Abstract

A medical student needs to understand the integral theory of continence, clinically elicit urethral hypermobility and understand the surgical principles of repair. A skill development model was designed for the final year curriculum of medical students to explain the basic knowledge of integral theory of continence along with surgical repair of urinary incontinence. The primary objective of the study was to assess the efficacy of simulation-based teaching (SBT) using a home-developed model as compared to video-based teaching (VBT).
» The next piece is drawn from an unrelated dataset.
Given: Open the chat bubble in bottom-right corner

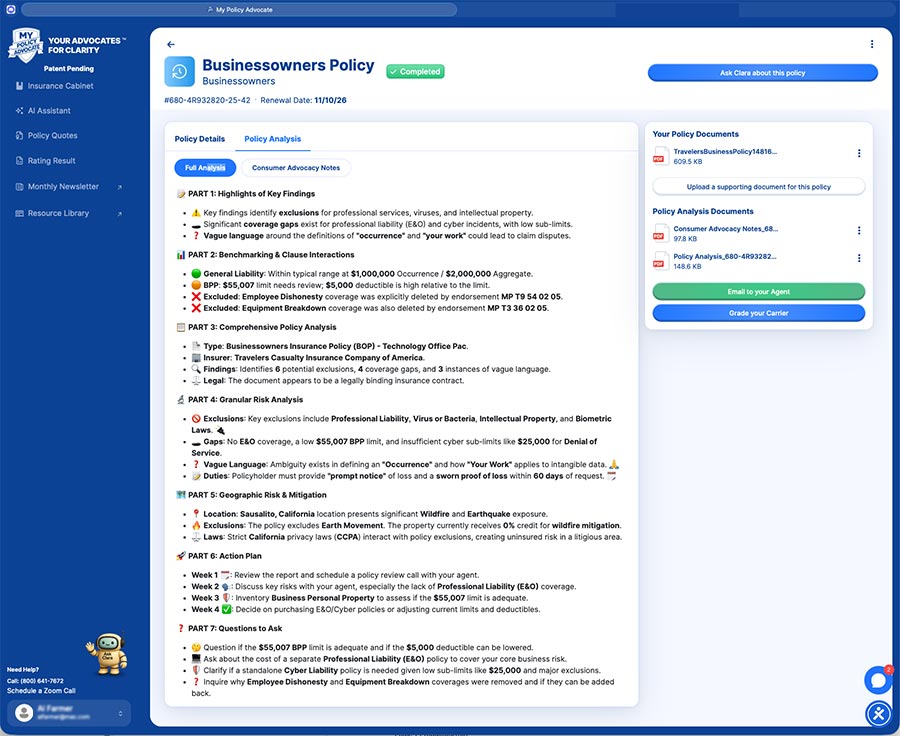Looking at the screenshot, I should coord(877,680).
The secondary objective was to elicit the feedback of students who underwent SBT. One hundred fifty-nine medical students participated in the study. Simulation-based teaching (SBT) (n= 81) was compared with video-based teaching (VBT) (n= 78). Pretest and posttest results were used to assess learning. Feedback was obtained to improve the existing teaching method. In the VBT group, the posttest values of lowest score, 25th percentile, 75th percentile, and maximum scores were 9, 10, 12, and 15, respectively. In the SBT group, the posttest values of lowest score, 25th percentile, 75th percentile and maximum scores were 11, 12, 14, and 15, respectively. The students were able to comprehend the anatomical landmarks and integral theory of urinary continence better in SBT group. The surgical technique demonstration and hands-on training done on the pelvic model improved their comprehension. A home-developed model is an effective and economic tool in training medical students. This prototype model of education can be employed as a teaching tool in other surgical disciplines as well.